En laissant rassir les viandes plusieurs jours après avoir abattu l'animal, la texture s'attendrit et le goût s'améliore. Le minimum de maturation pour une viande de bœuf est de dix jours.
Cette viande gastronomique, lancée par les bouchers stars, faisait figure de nouveauté au Sial 2016, et sera une des vedettes de l'édition 2018.
La filière bovine française, dont 15% de la production est exportée, parie aussi sur le Sial pour promouvoir le "french beef, a taste of terroirs", son nouveau slogan en anglais dans le texte.
"La société va vers moins et mieux consommer, on n'a plus le droit de décevoir le consommateur.

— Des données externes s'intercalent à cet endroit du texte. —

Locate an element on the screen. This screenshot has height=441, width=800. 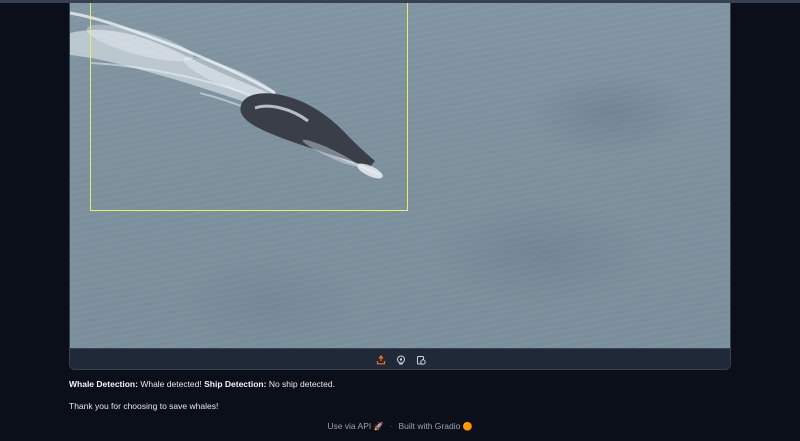
clear-icon is located at coordinates (421, 360).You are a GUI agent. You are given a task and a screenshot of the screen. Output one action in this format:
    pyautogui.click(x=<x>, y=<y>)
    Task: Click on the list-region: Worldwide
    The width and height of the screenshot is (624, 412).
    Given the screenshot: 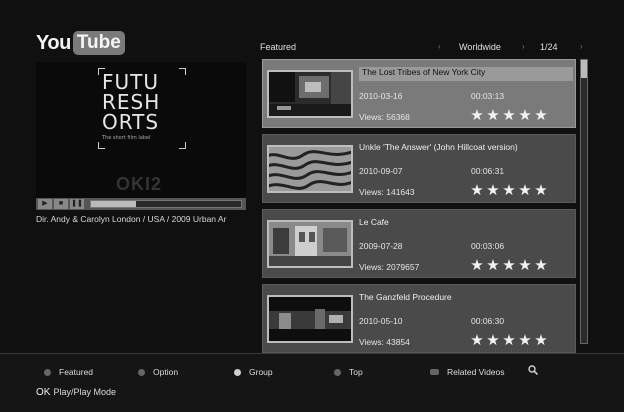 What is the action you would take?
    pyautogui.click(x=480, y=47)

Il faut travailler des morceaux bien affinés, le consommateur est demandeur. Lorsque je reçois des clients japonais, je les emmène dans les prairies pour leur montrer notre style d'élevage", explique M. Puygrenier.
Une autre innovation porte d'ailleurs sur la promotion de l'herbe et de l'élevage extensif. A l'image de l'Irlande, les éleveurs et professionnels de la viande de 22 départements du Massif Central doivent lancer début 2019 une nouvelle marque de viande environnementale et équitable.
Son nom, "1886," correspond à l'altitude du Puy de Sancy, point culminant du Massif Central.
Le cahier des charges prévoit que les éleveurs aient au moins 70% de prairie, qu'ils n'exploitent pas plus de 100 animaux par humain installé sur l'exploitation, que l'alimentation se fasse sans supplément OGM, et que le pâturage des animaux soit obligatoire.